Figure 4: YAP1/TAZ induces TGF-β2 expression and directly upregulates TGF-βRII expression in vitro.

(a) Western blot analysis of YAP1, TAZ, Sav1, CTGF, and SMAD4 expression in HK2 cells incubated with TGF-β1 after serum starvation for 18 h. (b) Western blot analysis of the indicated proteins in HK2 cells expressing control vectors or shRNA lentiviral vectors against Sav1. (c) qRT-PCR analysis of ANKRD1, CTGF, and NEGR1 expression in HK2 cells…P = 0.0073, 0.001236, 0.00061 (comparison between the 1st bar and 3rd bar) and 0.03576, 0.02104, 0.00083 (comparison between the 1st bar and 4th bar) for ANKRD1, CTGF and NEGR1, respectively. (d–f) Upregulation of TGF-β2 expression by YAP1/TAZ.. qRT-PCR analysis of TGF-β2 mRNA expression in HEK293 cells transduced with (d) Sav1-depleting shRNA vectors or control vectors and incubated with (dark gray bars) or without (light gray bars) TGF-β1 for 12 hours.
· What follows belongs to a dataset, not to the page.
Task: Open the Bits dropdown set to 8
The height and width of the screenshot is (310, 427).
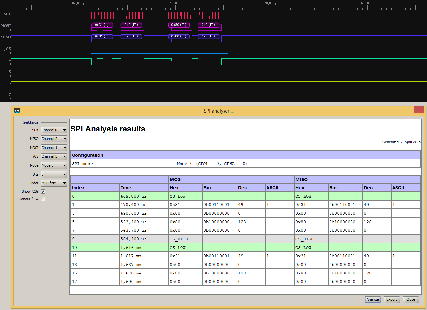Action: pos(54,174)
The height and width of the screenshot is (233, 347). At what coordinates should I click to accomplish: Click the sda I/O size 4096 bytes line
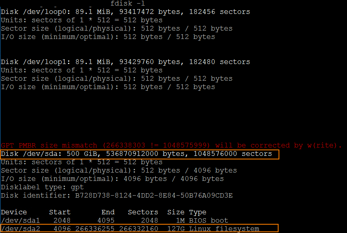(112, 179)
P = 0.03522 (comparison between the 3rd bar and 4th bar). (e) TAZ or YAP1 expression plasmids and (f) TAZ-, YAP1- or TAZ/YAP1-depleting shRNA vectors. P = 0.00093 (comparison between the 1st bar and 4th bar). (g) The increase in TβRII mRNA expression elicited by TGF-β1 treatment in the Sav1 deficiency. qRT-PCR analysis of TβRII mRNA expression in Sav1 depleted-HK2 and control cells treated with or without TGF-β1. P = 0.03204 (comparison between the 3rd bar and 4th bar). (h) Downregulation of TβRII mRNA expression by deletion of both YAP1 and TAZ in HEK293 cells.. P = 0.0389 (comparison between the 1st bar and 4th bar). (i) Schematic of part of the TβRII genomic region containing a YAP1/TAZ-enriched site showing TEAD binding sequences (GGAATG/CATTCC) located between 30638606 and 30639826 in chromosome 3, a YAP1 or TAZ-enriched region (yellow box), and the TβRII transcription start site (TSS). (j) Luciferase activity assays of the TβRII genomic upstream region shown in (i). 293T cells transfected with an pGL3 vector containing a genomic fragment including the YAP1/TAZ-enriched region were co-transfected with YAP1 or TAZ expression plasmids or control vectors. (k) ChIP assay for TAZ-enriched regions. immunoprecipitated DNA with an anti-Flag antibody was amplified with specific primers covering potential TEAD binding sequences. All error bars represent SEMs. ^*P < 0.05; ^**P < 0.01; ^***P < 0.005 by paired t-test (one-tailed).